Comparison of the Immune Responses to COVID-19 Vaccines in Bangladeshi Population
Protim Sarker, Evana Akhtar, Rakib Ullah Kuddusi, Mohammad Mamun Alam, Md. Ahsanul Haq, Md. Biplob Hosen, Bikash Chandra Chanda, Farjana Haque, Muntasir Alam, Abdur Razzaque, Mustafizur Rahman, Faruque Ahmed, Md Golam Kibria, Mohammed Zahirul Islam, Shehlina Ahmed, Rubhana Raqib
Abstract
Background: The adaptive immune response is a crucial component of the protective immunity against SARS-CoV-2, generated after infection or vaccination. Methods: We studied antibody titers, neutralizing antibodies and cellular immune responses to four different COVID-19 vaccines, namely Pfizer-BioNTech, Moderna Spikevax, AstraZeneca and Sinopharm vaccines in the Bangladeshi population (n = 1780).

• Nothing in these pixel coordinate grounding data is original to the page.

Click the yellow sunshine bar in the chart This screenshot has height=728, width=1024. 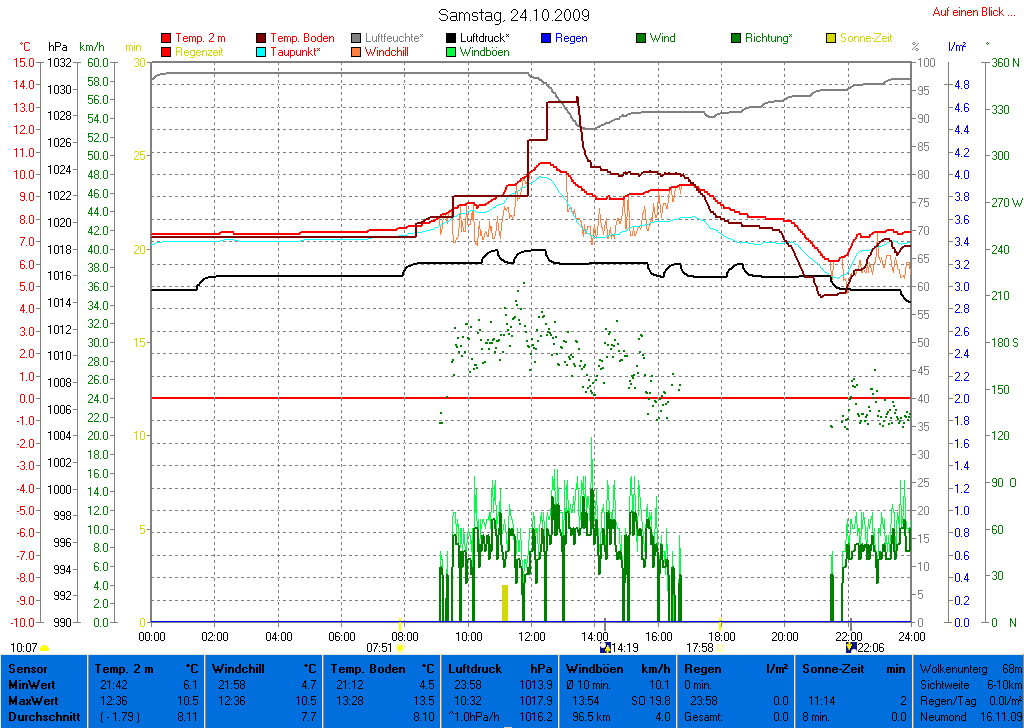coord(505,603)
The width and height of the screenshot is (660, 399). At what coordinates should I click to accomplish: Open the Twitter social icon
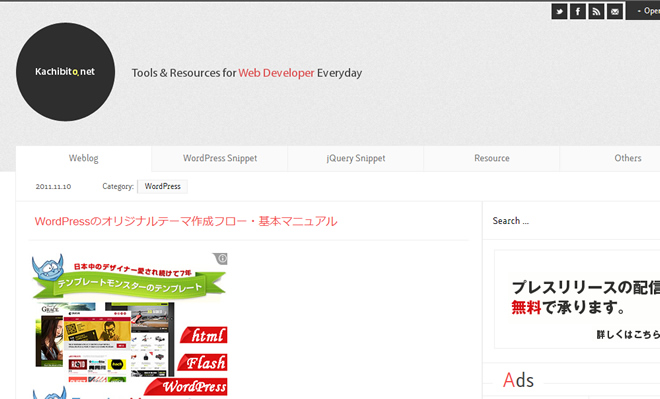click(559, 11)
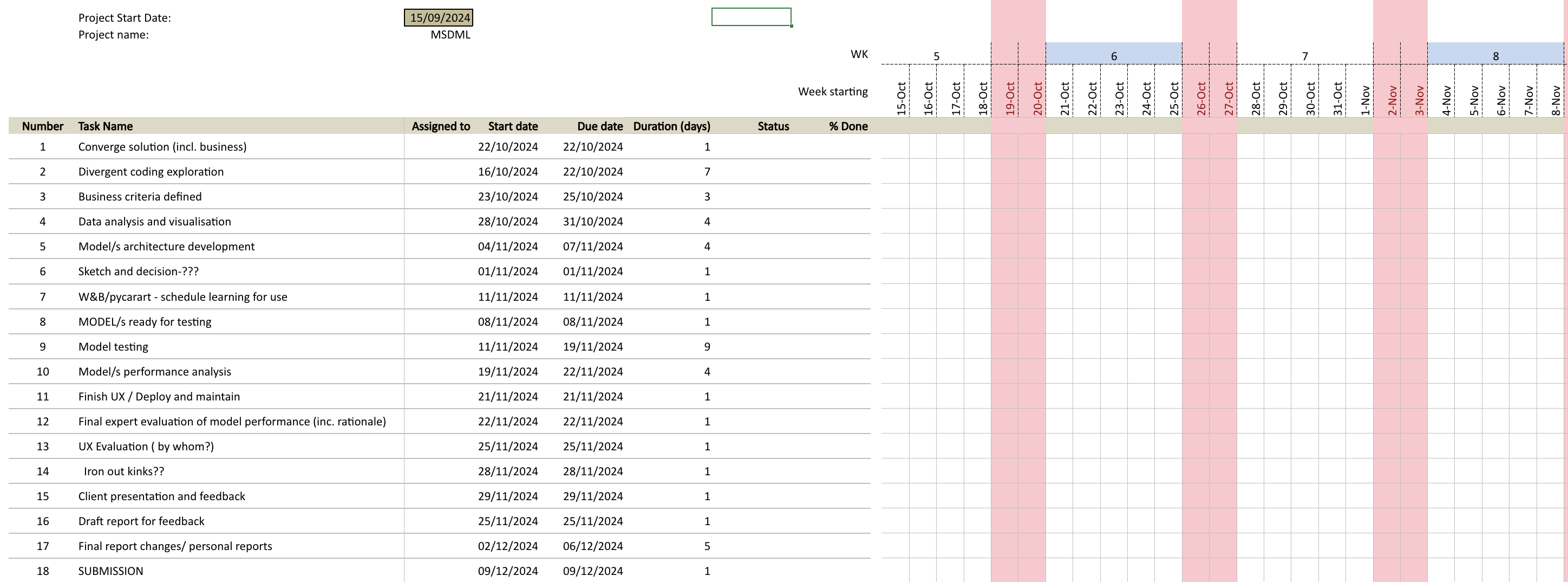Select the 'Sketch and decision-???' task cell
1568x582 pixels.
[138, 272]
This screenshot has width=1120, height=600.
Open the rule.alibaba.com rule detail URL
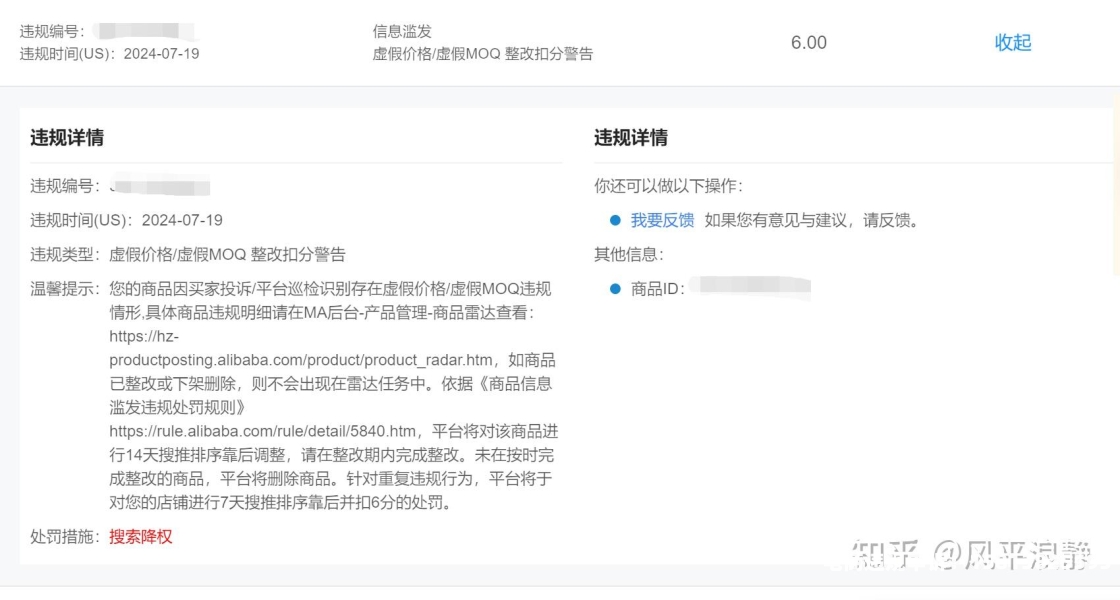click(x=262, y=431)
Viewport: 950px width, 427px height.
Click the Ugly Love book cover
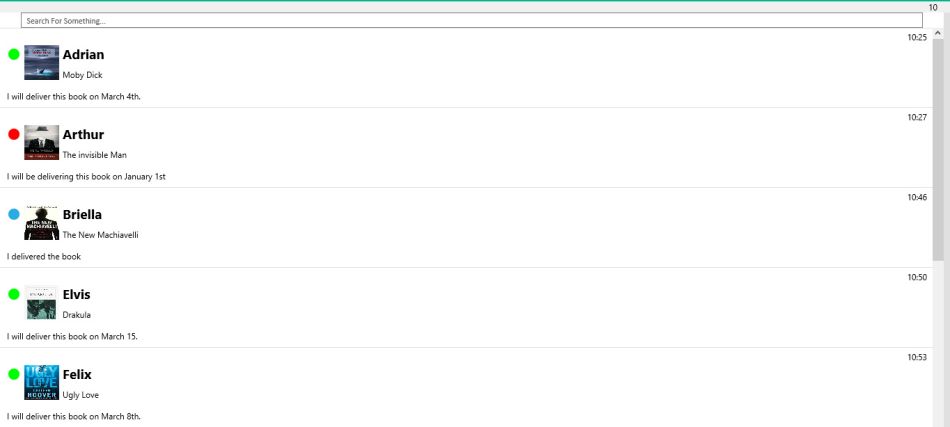click(x=41, y=383)
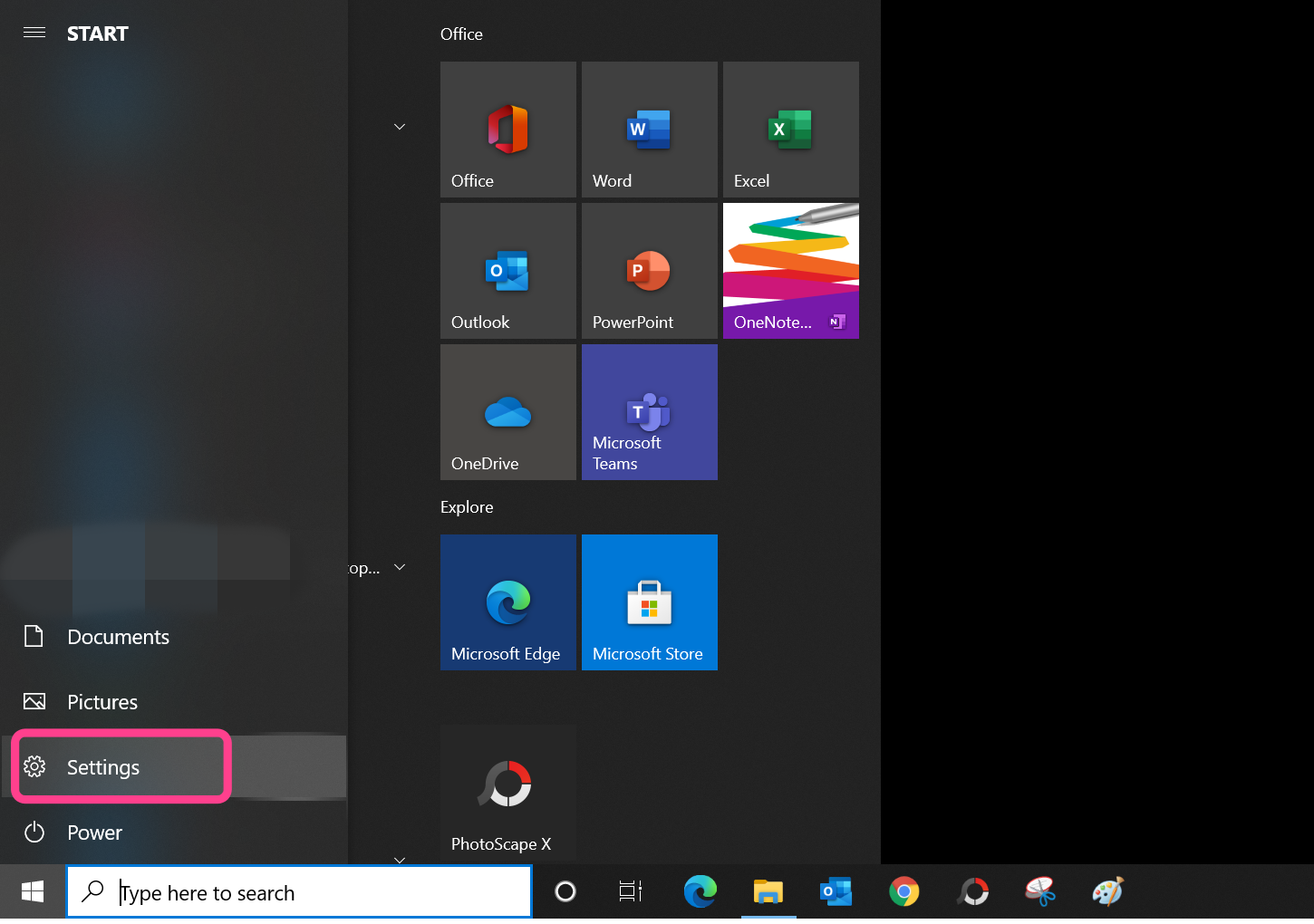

Results: mRNA vaccines Moderna (14,655 ± 11.3) and Pfizer (13,772 ± 11.5) elicited significantly higher anti-Spike (S) antibody titers compared to the Adenovector vaccine AstraZeneca (2443 ± 12.8) and inactivated vaccine Sinopharm (1150 ± 11.2). SARS-CoV-2-specific neutralizing antibodies as well as IFN-γ-secreting lymphocytes were more abundant in Pfizer and Moderna vaccine recipients compared to AstraZeneca and Sinopharm vaccine recipients. Participants previously infected with SARS-CoV-2 exhibited higher post-vaccine immune responses (S-specific and neutralizing antibodies, IFN-γ-secreting cells) compared to uninfected participants. Memory B (BMEM), total CD8+T, CD4+ central memory (CD4+CM) and T-regulatory (TREG) cells were more numerous in AstraZeneca vaccine recipients compared to other vaccine recipients. Plasmablasts, B-regulatory (BREG) and CD4+ effector (CD4+EFF) cells were more numerous in mRNA vaccine recipients. Conclusions: mRNA vaccines generated a higher antibody response, while a differential cellular response was observed for different vaccine types, suggesting that both cellular and humoral responses are important in immune monitoring of different types of vaccines.